[Dataset records]
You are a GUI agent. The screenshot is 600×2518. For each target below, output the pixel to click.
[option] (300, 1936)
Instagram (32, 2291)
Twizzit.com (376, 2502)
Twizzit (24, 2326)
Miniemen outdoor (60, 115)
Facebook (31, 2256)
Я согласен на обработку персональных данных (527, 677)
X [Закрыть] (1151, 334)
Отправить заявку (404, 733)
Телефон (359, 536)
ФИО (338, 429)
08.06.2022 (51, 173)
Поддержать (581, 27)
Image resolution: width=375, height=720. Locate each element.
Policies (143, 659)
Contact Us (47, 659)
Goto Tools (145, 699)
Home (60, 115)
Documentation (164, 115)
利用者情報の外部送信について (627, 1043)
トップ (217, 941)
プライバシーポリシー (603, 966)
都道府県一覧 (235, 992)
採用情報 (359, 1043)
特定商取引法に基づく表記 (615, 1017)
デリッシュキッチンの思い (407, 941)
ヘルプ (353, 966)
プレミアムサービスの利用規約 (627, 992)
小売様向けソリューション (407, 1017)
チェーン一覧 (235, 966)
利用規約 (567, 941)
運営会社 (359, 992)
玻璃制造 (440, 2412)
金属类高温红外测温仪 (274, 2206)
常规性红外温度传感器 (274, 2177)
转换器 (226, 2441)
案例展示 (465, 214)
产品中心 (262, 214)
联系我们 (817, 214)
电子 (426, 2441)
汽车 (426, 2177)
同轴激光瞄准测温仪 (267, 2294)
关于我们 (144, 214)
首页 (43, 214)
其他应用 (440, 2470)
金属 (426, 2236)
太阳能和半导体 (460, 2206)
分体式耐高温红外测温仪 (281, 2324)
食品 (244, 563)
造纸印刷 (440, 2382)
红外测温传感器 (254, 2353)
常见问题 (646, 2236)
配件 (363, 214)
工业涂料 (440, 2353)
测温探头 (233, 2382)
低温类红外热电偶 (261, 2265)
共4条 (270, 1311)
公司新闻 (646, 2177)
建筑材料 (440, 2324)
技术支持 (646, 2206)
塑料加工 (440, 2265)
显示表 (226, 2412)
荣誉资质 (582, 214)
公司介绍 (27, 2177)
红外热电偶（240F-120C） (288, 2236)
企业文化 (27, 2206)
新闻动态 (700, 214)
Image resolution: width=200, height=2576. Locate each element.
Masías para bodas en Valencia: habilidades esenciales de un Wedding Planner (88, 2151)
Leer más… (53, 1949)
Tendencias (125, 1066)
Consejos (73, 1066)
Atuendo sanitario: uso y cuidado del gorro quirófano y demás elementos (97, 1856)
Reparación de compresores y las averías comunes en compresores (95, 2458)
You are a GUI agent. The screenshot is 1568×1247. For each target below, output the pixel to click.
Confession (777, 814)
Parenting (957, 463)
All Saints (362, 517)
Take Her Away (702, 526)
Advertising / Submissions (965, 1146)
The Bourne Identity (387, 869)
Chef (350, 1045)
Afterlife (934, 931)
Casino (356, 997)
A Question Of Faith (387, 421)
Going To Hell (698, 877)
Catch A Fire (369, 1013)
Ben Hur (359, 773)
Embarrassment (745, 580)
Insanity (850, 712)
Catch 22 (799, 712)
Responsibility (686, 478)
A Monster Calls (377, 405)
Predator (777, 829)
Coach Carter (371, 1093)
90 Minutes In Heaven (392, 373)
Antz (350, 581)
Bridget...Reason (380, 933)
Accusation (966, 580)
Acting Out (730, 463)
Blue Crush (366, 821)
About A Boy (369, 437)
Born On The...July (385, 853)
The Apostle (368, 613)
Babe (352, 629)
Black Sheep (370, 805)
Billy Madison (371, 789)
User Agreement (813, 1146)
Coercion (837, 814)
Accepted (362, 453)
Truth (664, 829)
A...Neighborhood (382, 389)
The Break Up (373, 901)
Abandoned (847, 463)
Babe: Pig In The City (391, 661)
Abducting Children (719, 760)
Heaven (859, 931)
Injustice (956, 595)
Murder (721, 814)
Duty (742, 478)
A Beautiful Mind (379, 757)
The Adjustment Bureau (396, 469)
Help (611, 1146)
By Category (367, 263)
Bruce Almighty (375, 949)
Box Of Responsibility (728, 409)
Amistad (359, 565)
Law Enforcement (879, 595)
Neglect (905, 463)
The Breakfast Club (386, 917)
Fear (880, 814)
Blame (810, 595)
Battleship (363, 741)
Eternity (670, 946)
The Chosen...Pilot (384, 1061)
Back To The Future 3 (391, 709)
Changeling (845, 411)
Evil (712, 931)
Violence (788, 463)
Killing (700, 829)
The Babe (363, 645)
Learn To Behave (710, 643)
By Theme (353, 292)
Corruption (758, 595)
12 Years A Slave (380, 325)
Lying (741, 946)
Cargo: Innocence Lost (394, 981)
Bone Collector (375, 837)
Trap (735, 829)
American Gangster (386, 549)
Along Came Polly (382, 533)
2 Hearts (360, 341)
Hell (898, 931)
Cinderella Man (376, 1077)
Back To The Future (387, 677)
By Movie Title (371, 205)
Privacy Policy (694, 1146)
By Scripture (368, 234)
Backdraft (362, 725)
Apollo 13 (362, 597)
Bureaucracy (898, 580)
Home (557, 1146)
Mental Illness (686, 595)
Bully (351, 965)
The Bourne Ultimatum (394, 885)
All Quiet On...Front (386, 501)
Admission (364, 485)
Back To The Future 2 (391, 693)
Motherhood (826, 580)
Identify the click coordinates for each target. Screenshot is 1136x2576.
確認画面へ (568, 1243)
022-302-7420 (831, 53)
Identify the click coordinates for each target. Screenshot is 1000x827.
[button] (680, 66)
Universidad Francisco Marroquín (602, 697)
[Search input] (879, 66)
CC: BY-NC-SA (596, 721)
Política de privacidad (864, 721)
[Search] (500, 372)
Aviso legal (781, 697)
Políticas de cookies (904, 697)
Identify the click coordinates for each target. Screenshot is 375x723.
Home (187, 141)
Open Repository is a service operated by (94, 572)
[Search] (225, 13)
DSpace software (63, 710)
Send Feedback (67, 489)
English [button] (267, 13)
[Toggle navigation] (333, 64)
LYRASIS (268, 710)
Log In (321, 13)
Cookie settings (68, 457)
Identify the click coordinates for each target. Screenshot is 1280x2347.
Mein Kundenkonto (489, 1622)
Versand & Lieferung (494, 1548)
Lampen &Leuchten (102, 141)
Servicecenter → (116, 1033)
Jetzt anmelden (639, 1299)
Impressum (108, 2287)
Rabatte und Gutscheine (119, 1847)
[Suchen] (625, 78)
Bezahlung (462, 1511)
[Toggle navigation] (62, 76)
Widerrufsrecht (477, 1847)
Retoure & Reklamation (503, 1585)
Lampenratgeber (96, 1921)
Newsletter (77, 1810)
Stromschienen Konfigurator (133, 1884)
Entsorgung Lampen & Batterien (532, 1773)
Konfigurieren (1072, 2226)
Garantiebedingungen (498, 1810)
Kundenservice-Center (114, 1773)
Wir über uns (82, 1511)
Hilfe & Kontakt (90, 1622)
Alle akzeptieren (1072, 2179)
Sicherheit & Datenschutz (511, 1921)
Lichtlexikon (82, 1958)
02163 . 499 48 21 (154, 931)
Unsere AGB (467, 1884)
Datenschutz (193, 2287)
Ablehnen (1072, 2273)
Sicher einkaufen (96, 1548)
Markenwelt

SHORT PROBLEM —
Rewrite the lines above, swapping each "GUI agent" for "UI agent" and leaving everything else untouched.

EXPECTED ANSWER —
You are a UI agent. The screenshot is 600×2518. For each target below, output the pixel to click.
[option] (300, 1936)
Instagram (32, 2291)
Twizzit.com (376, 2502)
Twizzit (24, 2326)
Miniemen outdoor (60, 115)
Facebook (31, 2256)
Я согласен на обработку персональных данных (527, 677)
X [Закрыть] (1151, 334)
Отправить заявку (404, 733)
Телефон (359, 536)
ФИО (338, 429)
08.06.2022 (51, 173)
Поддержать (581, 27)
Image resolution: width=375, height=720. Locate each element.
Policies (143, 659)
Contact Us (47, 659)
Goto Tools (145, 699)
Home (60, 115)
Documentation (164, 115)
利用者情報の外部送信について (627, 1043)
トップ (217, 941)
プライバシーポリシー (603, 966)
都道府県一覧 (235, 992)
採用情報 (359, 1043)
特定商取引法に基づく表記 (615, 1017)
デリッシュキッチンの思い (407, 941)
ヘルプ (353, 966)
プレミアムサービスの利用規約 (627, 992)
小売様向けソリューション (407, 1017)
チェーン一覧 (235, 966)
利用規約 (567, 941)
運営会社 (359, 992)
玻璃制造 (440, 2412)
金属类高温红外测温仪 (274, 2206)
常规性红外温度传感器 (274, 2177)
转换器 (226, 2441)
案例展示 (465, 214)
产品中心 (262, 214)
联系我们 (817, 214)
电子 (426, 2441)
汽车 (426, 2177)
同轴激光瞄准测温仪 (267, 2294)
关于我们 (144, 214)
首页 (43, 214)
其他应用 (440, 2470)
金属 (426, 2236)
太阳能和半导体 (460, 2206)
分体式耐高温红外测温仪 (281, 2324)
食品 (244, 563)
造纸印刷 (440, 2382)
红外测温传感器 (254, 2353)
常见问题 (646, 2236)
配件 (363, 214)
工业涂料 (440, 2353)
测温探头 (233, 2382)
低温类红外热电偶 (261, 2265)
共4条 (270, 1311)
公司新闻 (646, 2177)
建筑材料 (440, 2324)
技术支持 (646, 2206)
塑料加工 (440, 2265)
显示表 (226, 2412)
荣誉资质 (582, 214)
公司介绍 (27, 2177)
红外热电偶（240F-120C） (288, 2236)
企业文化 (27, 2206)
新闻动态 (700, 214)
Image resolution: width=200, height=2576. Locate each element.
Masías para bodas en Valencia: habilidades esenciales de un Wedding Planner (88, 2151)
Leer más… (53, 1949)
Tendencias (125, 1066)
Consejos (73, 1066)
Atuendo sanitario: uso y cuidado del gorro quirófano y demás elementos (97, 1856)
Reparación de compresores y las averías comunes en compresores (95, 2458)
You are a UI agent. The screenshot is 1568×1247. For each target below, output the pixel to click.
Confession (777, 814)
Parenting (957, 463)
All Saints (362, 517)
Take Her Away (702, 526)
Advertising / Submissions (965, 1146)
The Bourne Identity (387, 869)
Chef (350, 1045)
Afterlife (934, 931)
Casino (356, 997)
A Question Of Faith (387, 421)
Going To Hell (698, 877)
Catch A Fire (369, 1013)
Ben Hur (359, 773)
Embarrassment (745, 580)
Insanity (850, 712)
Catch 22 (799, 712)
Responsibility (686, 478)
A Monster Calls (377, 405)
Predator (777, 829)
Coach Carter (371, 1093)
90 Minutes In Heaven (392, 373)
Antz (350, 581)
Bridget...Reason (380, 933)
Accusation (966, 580)
Acting Out (730, 463)
Blue Crush (366, 821)
About A Boy (369, 437)
Born On The...July (385, 853)
The Apostle (368, 613)
Babe (352, 629)
Black Sheep (370, 805)
Billy Madison (371, 789)
User Agreement (813, 1146)
Coercion (837, 814)
Accepted (362, 453)
Truth (664, 829)
A...Neighborhood (382, 389)
The Break Up (373, 901)
Abandoned (847, 463)
Babe: Pig In The City (391, 661)
Abducting Children (719, 760)
Heaven (859, 931)
Injustice (956, 595)
Murder (721, 814)
Duty (742, 478)
A Beautiful Mind (379, 757)
The Adjustment Bureau (396, 469)
Help (611, 1146)
By Category (367, 263)
Bruce Almighty (375, 949)
Box Of Responsibility (728, 409)
Amistad (359, 565)
Law Enforcement (879, 595)
Neglect (905, 463)
The Breakfast Club (386, 917)
Fear (880, 814)
Blame (810, 595)
Battleship (363, 741)
Eternity (670, 946)
The Chosen...Pilot (384, 1061)
Back To The Future 3 (391, 709)
Changeling (845, 411)
Evil (712, 931)
Violence (788, 463)
Killing (700, 829)
The Babe (363, 645)
Learn To Behave (710, 643)
By Theme (353, 292)
Corruption (758, 595)
12 Years A Slave (380, 325)
Lying (741, 946)
Cargo: Innocence Lost (394, 981)
Bone Collector (375, 837)
Trap (735, 829)
American Gangster (386, 549)
Along Came Polly (382, 533)
2 Hearts (360, 341)
Hell (898, 931)
Cinderella Man (376, 1077)
Back To The Future (387, 677)
By Movie Title (371, 205)
Privacy Policy (694, 1146)
By Scripture (368, 234)
Backdraft (362, 725)
Apollo 13 (362, 597)
Bureaucracy (898, 580)
Home (557, 1146)
Mental Illness (686, 595)
Bully (351, 965)
The Bourne Ultimatum (394, 885)
All Quiet On...Front (386, 501)
Admission (364, 485)
Back To The Future 2 (391, 693)
Motherhood (826, 580)
Identify the click coordinates for each target. Screenshot is 1136x2576.
確認画面へ (568, 1243)
022-302-7420 (831, 53)
Identify the click coordinates for each target. Screenshot is 1000x827.
[button] (680, 66)
Universidad Francisco Marroquín (602, 697)
[Search input] (879, 66)
CC: BY-NC-SA (596, 721)
Política de privacidad (864, 721)
[Search] (500, 372)
Aviso legal (781, 697)
Políticas de cookies (904, 697)
Identify the click coordinates for each target. Screenshot is 375x723.
Home (187, 141)
Open Repository is a service operated by (94, 572)
[Search] (225, 13)
DSpace software (63, 710)
Send Feedback (67, 489)
English [button] (267, 13)
[Toggle navigation] (333, 64)
LYRASIS (268, 710)
Log In (321, 13)
Cookie settings (68, 457)
Identify the click coordinates for each target. Screenshot is 1280x2347.
Mein Kundenkonto (489, 1622)
Versand & Lieferung (494, 1548)
Lampen &Leuchten (102, 141)
Servicecenter → (116, 1033)
Jetzt anmelden (639, 1299)
Impressum (108, 2287)
Rabatte und Gutscheine (119, 1847)
[Suchen] (625, 78)
Bezahlung (462, 1511)
[Toggle navigation] (62, 76)
Widerrufsrecht (477, 1847)
Retoure & Reklamation (503, 1585)
Lampenratgeber (96, 1921)
Newsletter (77, 1810)
Stromschienen Konfigurator (133, 1884)
Entsorgung Lampen & Batterien (532, 1773)
Konfigurieren (1072, 2226)
Garantiebedingungen (498, 1810)
Kundenservice-Center (114, 1773)
Wir über uns (82, 1511)
Hilfe & Kontakt (90, 1622)
Alle akzeptieren (1072, 2179)
Sicherheit & Datenschutz (511, 1921)
Lichtlexikon (82, 1958)
02163 . 499 48 21 (154, 931)
Unsere AGB (467, 1884)
Datenschutz (193, 2287)
Ablehnen (1072, 2273)
Sicher einkaufen (96, 1548)
Markenwelt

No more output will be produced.